• Parabole - Le bon Samaritain

     

    Parabole - Le bon Samaritain

     

    Le bon Samaritain


    25 Un spécialiste de la loi se leva et lui dit, pour le mettre à l’épreuve : Maître, que dois-je faire pour hériter la vie éternelle ? 26 Jésus lui dit : Qu’est-il écrit dans la Loi ? Comment lis-tu ? 27 Il répondit : Tu aimeras le Seigneur, ton Dieu, de tout ton cœur, de toute ton âme, de toute ta force et de toute ton intelligence, et ton prochain, comme toi-même. 28 Tu as bien répondu, lui dit Jésus ; fais cela, et tu vivras. 29 Mais lui voulut se justifier et dit à Jésus : Et qui est mon prochain ? 

     30 Jésus reprit : Un homme descendait de Jérusalem à Jéricho. Il tomba aux mains de bandits qui le dépouillèrent, le rouèrent de coups et s’en allèrent en le laissant à demi-mort. 31 Par hasard, un prêtre descendait par le même chemin ; il le vit et passa à distance. 32 Un lévite arriva de même à cet endroit ; il le vit et passa à distance. 33 Mais un Samaritain qui voyageait arriva près de lui et fut ému lorsqu’il le vit. 34 Il s’approcha et banda ses plaies, en y versant de l’huile et du vin ; puis il le plaça sur sa propre monture, le conduisit à une hôtellerie et prit soin de lui. 35 Le lendemain, il sortit deux deniers, les donna à l’hôtelier et dit : « Prends soin de lui, et ce que tu dépenseras en plus, je te le paierai moi-même à mon retour. » 36 Lequel de ces trois te semble avoir été le prochain de celui qui était tombé aux mains des bandits ? 37 Il répondit : C’est celui qui a montré de la compassion envers lui. Jésus lui dit : Va, et toi aussi, fais de même.

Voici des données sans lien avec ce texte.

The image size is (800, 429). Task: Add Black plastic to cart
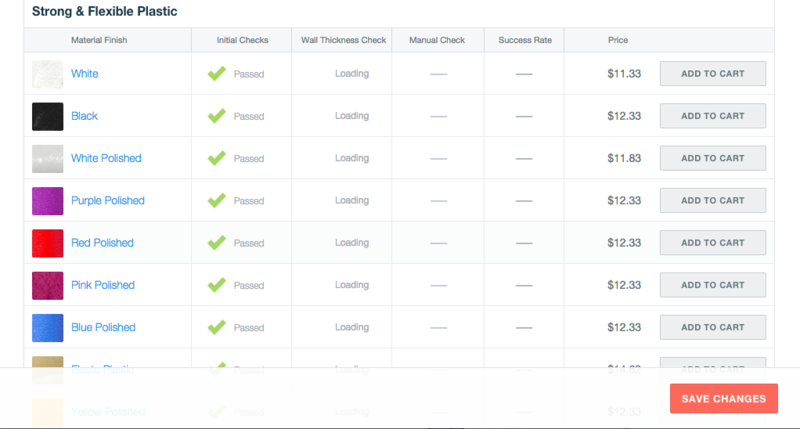713,116
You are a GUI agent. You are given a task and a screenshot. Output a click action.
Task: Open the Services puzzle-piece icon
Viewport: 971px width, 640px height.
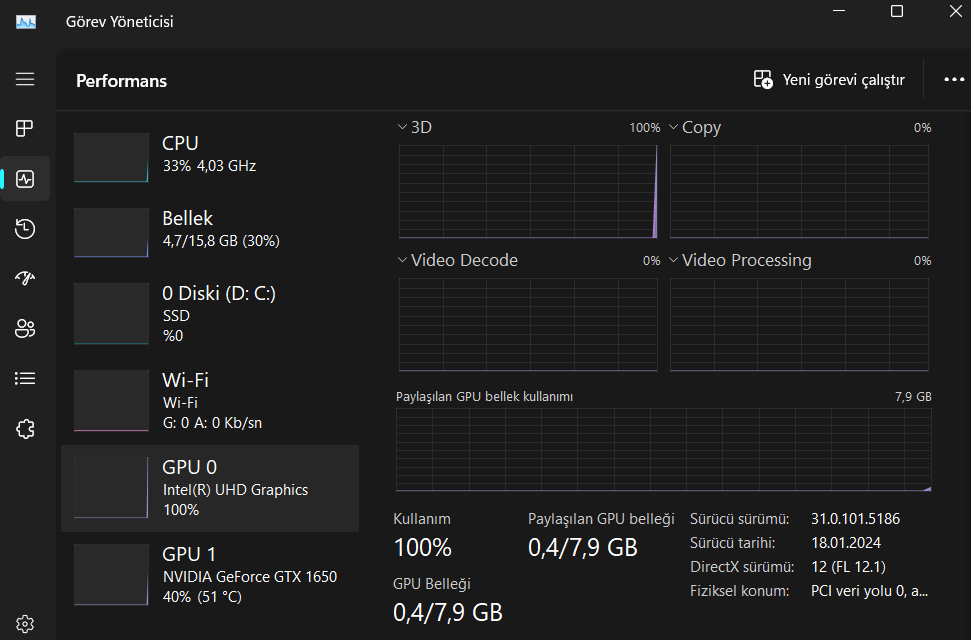[x=25, y=429]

Luc 10 : 25-37

    Jésus commence sa montée vers Jérusalem : « Comme le temps approchait où Jésus allait être enlevé de ce monde, il prit avec courage la route de Jérusalem. » (Lc 9, 51).
    Il rencontre un docteur de la Loi qui cherche à le mettre à l’épreuve avec les questions les plus débattues de son temps : ‘quel est le commandement de la Loi le plus important dont dépend la vie éternelle ?’ et ‘quel prochain doit-on aimer ?’.
    Jésus va répondre en racontant cette parabole du bon Samaritain.

    Au commandement de l’amour de Dieu est joint celui du l’amour du prochain, emprunté cette fois à Lévitique 19,18. Le rapprochement était certes possible dans le judaïsme qui valorise et encourage l’amour du frère et la miséricorde. Pour Jésus, le prochain est celui qui s’approche de l’autre : non plus celui qui doit bénéficier (ou non) de la miséricorde, mais celui qui met en œuvre la miséricorde. La catégorie de prochain n’est plus fixe, elle s’élargit aux dimensions de mon cœur lorsqu’il aime d’un amour comparable à celui du Seigneur même. La conclusion de Jésus est une nouvelle invitation à agir en mettant en pratique les commandements.

    Le Samaritain qui n’est pas prisonnier des règles de pureté, comme le prêtre ou le lévite, n’est pas non plus dépendant de son argent qu’il accepte de dépenser pour cet homme qu’il ne connaît pas. Il est centré sur le «soin» qu’il faut prendre de l’homme, sur l’amour authentique et agi. Mais il poursuit son chemin et reste aussi libre par rapport à celui qu’il a secouru (en le laissant, du même coup, libre lui aussi). Un hérétique qui méconnaît précisément la tradition orale explicitant la Loi et qui cependant agit précisément selon la volonté de Dieu ! Luc aime tout particulièrement montrer l’attachement de Jésus aux plus faibles et aux plus rejetés, et la foi dont ceux-ci sont capables (ce qui culminera à la croix avec la figure du bon larron, 23,39-43).